How to achieve weight loss?
It should be noted immediately that there are no specific products or herbs for weight loss. There are currently no medications, which in themselves, without following a diet, could provide highly effective and completely safe weight loss.
The only reliable way is to limit the intake of calories, compliance with the rules of low-calorie nutrition. The resulting energy deficit leads to the fact that energy reserves, “preserved” in adipose tissue, will be spent on various needs of the body, and the weight will in turn decrease.
Calories can be broken down into three categories: proteins, fats and carbohydrates. The most high-calorie ones are fats, they contain 9 kcal in 1 gram; proteins and carbohydrates – 4 kcal per 1 gram.

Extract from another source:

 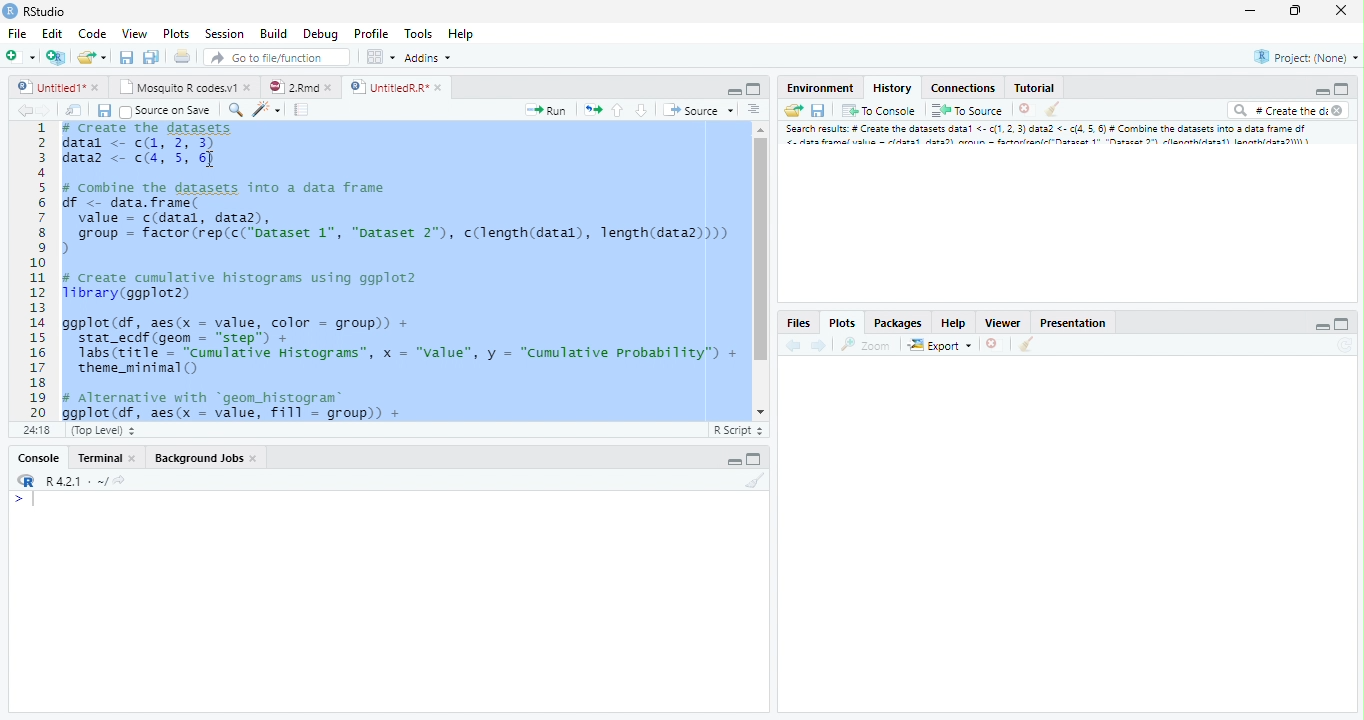 What do you see at coordinates (460, 34) in the screenshot?
I see `Help` at bounding box center [460, 34].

The most effective way to decrease calorie intake will be to reduce fat content. It is not only safe, but also applies to our time, as our diet, unfortunately, is oversaturated with fats. Compared to fats, the caloric content of proteins and carbohydrates can be considered moderate, however, in order to achieve a good result in weight loss, they still need to be limited a little.
There are a number of products that you do not need to limit when losing weight. On the contrary, it is with these products that you can compensate for the above limitations and replenish the reduced amount of food. This group of products is represented mainly by vegetables, which are low calorie, but rich in water, as well as plant fibers that are not digested. Plant fibers bring many benefits to the body: improve intestinal function, help the absorption of vitamins, have a beneficial effect on fat metabolism, etc.
Three groups of products can be distinguished which, in order to reduce weight, must be consumed in different ways. Looking at these groups, you will definitely have an association with a traffic light.
Limit as much as possible
High-calorie foods: rich in fats, alcohol, sugar and confectionery
Examples: any oil, lard, sour cream, mayonnaise; cream, high fat cottage cheese and cheese; oily fish, poultry skin, canned meat; fish and vegetables in oil; fatty meat, smoked meats, sausages; sugar, sweet drinks, honey, jam, jams, sweets, cakes, cookies, chocolate, ice cream, nuts, seeds, alcoholic drinks.
Limit moderately (eat half of your usual serving)
Medium-calorie foods: protein, starchy, dairy, fruits and berries.
Examples: milk and sour-milk products of normal fat or nonfat / nonfat, cheeses less than 30% fat, cottage cheese less than 4% fat, eggs, low-fat meats, fish, pasta, bread and baked goods, cereals; fruits, potatoes, corn, ripe grains of peas and beans.
Use without restriction
Low calorie foods: vegetables (excluding potatoes, corn, ripe peas and beans), as well as low-calorie drinks.
Examples: radish, beets, carrots, mushrooms, cucumbers, tomatoes, peppers, zucchini, eggplant, bean pods, lettuce, greens, spinach, sorrel, any cabbage; tea, coffee without sugar and cream, mineral water.